- Written task 1
Do these statements agree with the excerpt on schooling fallacies? Answer yes or no for each, quoting the deciding words. (a) Heraclitus lived over 2500 years ago. (b) In the past half century, educators have mainly turned to parents to define what the curriculum should contain. (c) Compulsory education for all children was established in the 18th century.
- Written task 2
According to the excerpt on schooling fallacies, what phrase did Heraclitus use to summarize the key feature of the world around him?

The fallacy: Just ask yourself a simple question: when you think about a problem—any problem—do you first say to yourself, “What subject area does this problem fall into?”, or do you search for anything you know that can help you solve the problem? In real life, “subjects” are a useless detour on the path to wisdom.
4. “There are experts who can identify what everyone must know to be successful”
Schools were established as places where children could prepare for life as adults. In the 19th century, those responsible for establishing compulsory education for all children saw it as their task to define all the factors that go into making a successful adult, and then try to arrange for every child to master those factors. Those subjects were combined into a comprehensive curriculum for all schools, an act that educators believed would enable children to be thoroughly prepared to face the world. During the past half century, educators have primarily turned to academicians to serve as the experts in defining what the curriculum should contain.
The fallacy: Over 2500 years ago, the Greek philosopher Heraclitus, a careful and thoughtful observer, proclaimed that the key feature of the world around him could be summarized in a simple phrase: “All Is Change”. It is a refrain heard more frequently than any other nowadays. Change in every walk of life is accelerating at a dizzying pace, and no one can predict what will be important and relevant when the child of today becomes the adult of tomorrow. The only sure thing—and students all know this—is that the current state of knowledge in any domain will not remain unchanged in the future.

- Extracted entries
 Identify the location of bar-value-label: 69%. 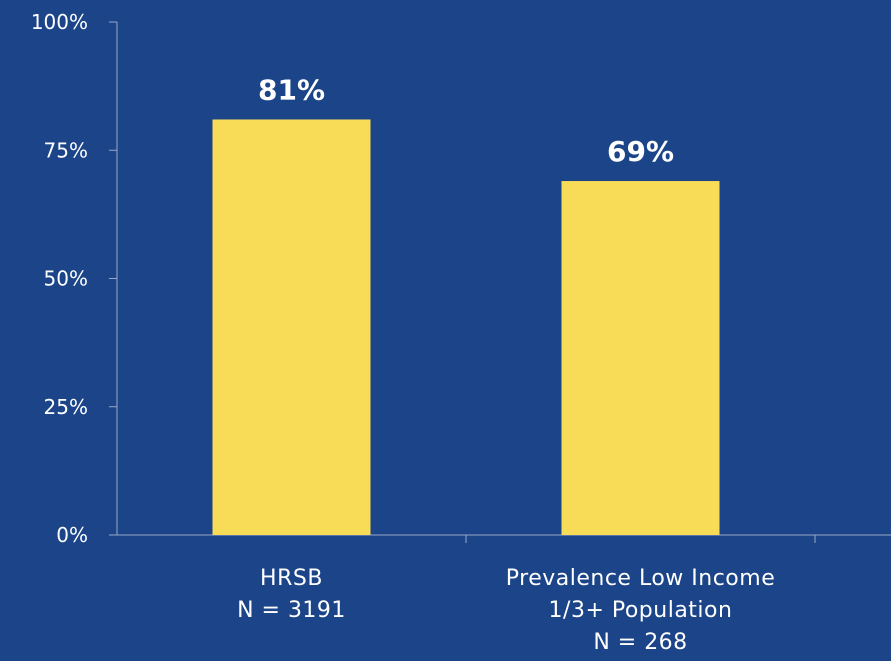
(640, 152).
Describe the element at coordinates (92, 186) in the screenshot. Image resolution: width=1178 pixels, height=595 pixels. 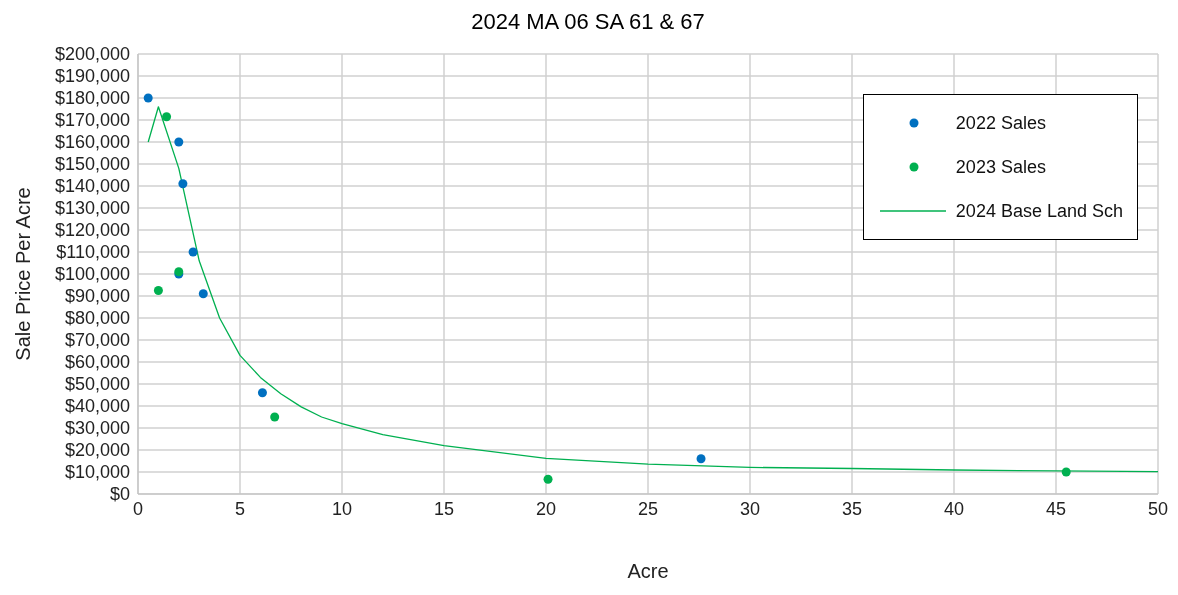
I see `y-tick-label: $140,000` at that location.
---
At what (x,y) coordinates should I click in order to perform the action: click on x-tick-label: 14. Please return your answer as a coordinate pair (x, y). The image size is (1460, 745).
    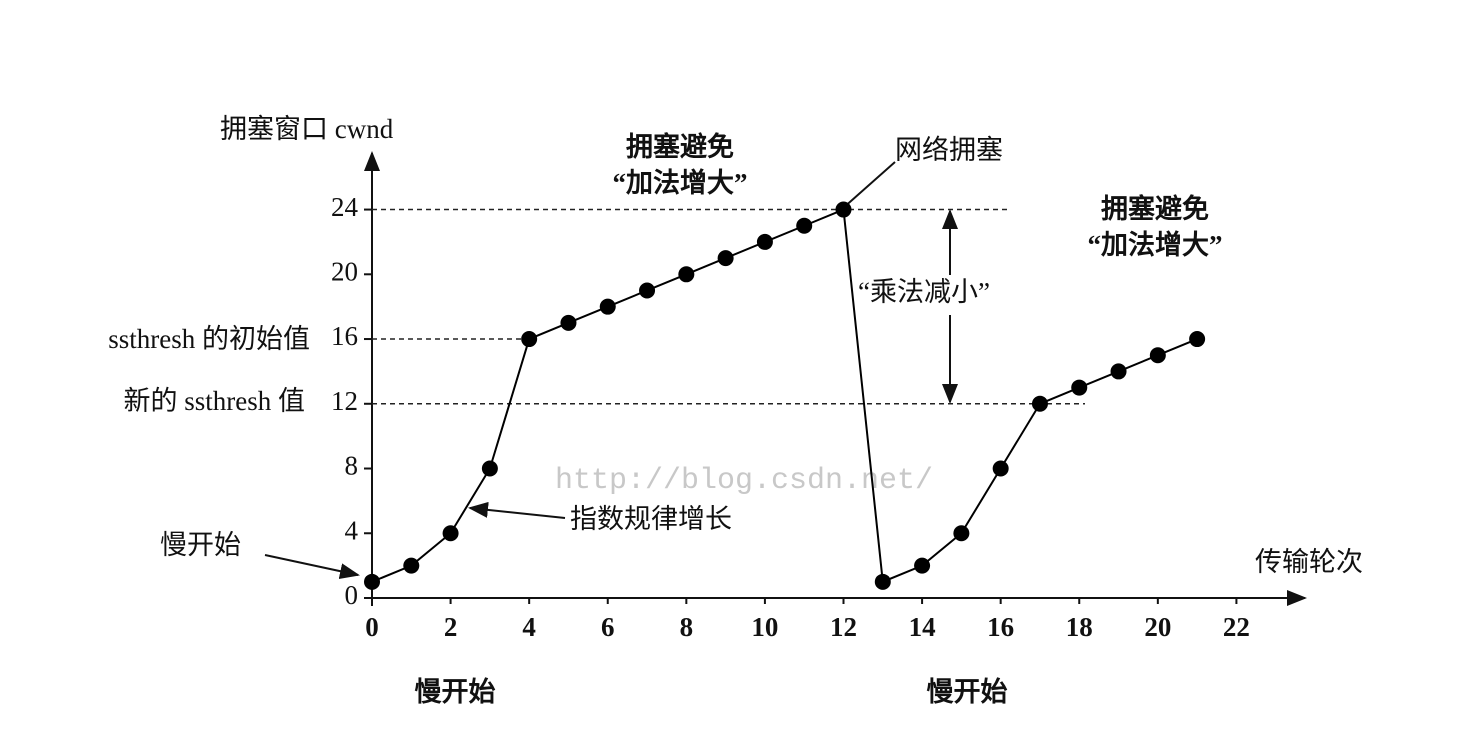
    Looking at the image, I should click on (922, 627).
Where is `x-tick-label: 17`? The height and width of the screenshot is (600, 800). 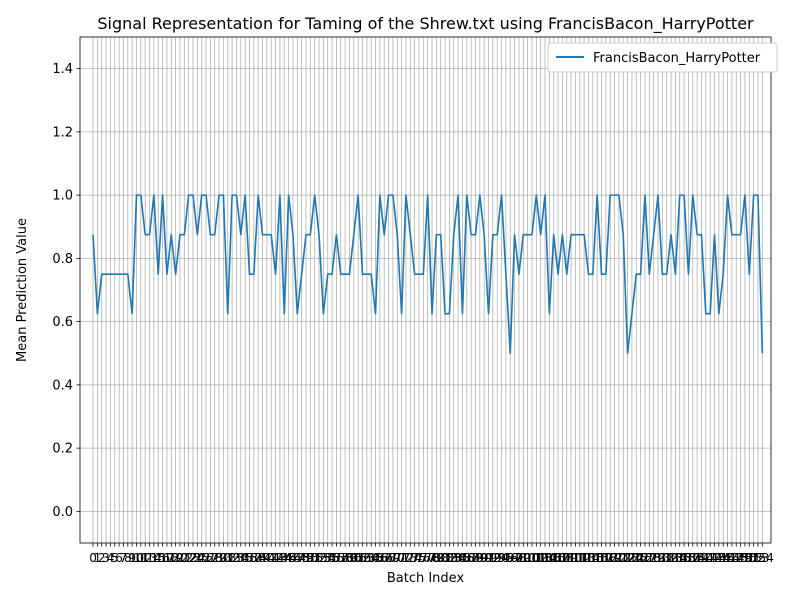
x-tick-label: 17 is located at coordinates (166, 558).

- Worked solution 1
(a) Yes: "Over 2500 years ago, the Greek philosopher Heraclitus"
(b) No: "educators have primarily turned to academicians to serve as the experts in defining what the curriculum should contain"
(c) No: "In the 19th century, those responsible for establishing compulsory education for all children"

- Worked solution 2
"All Is Change"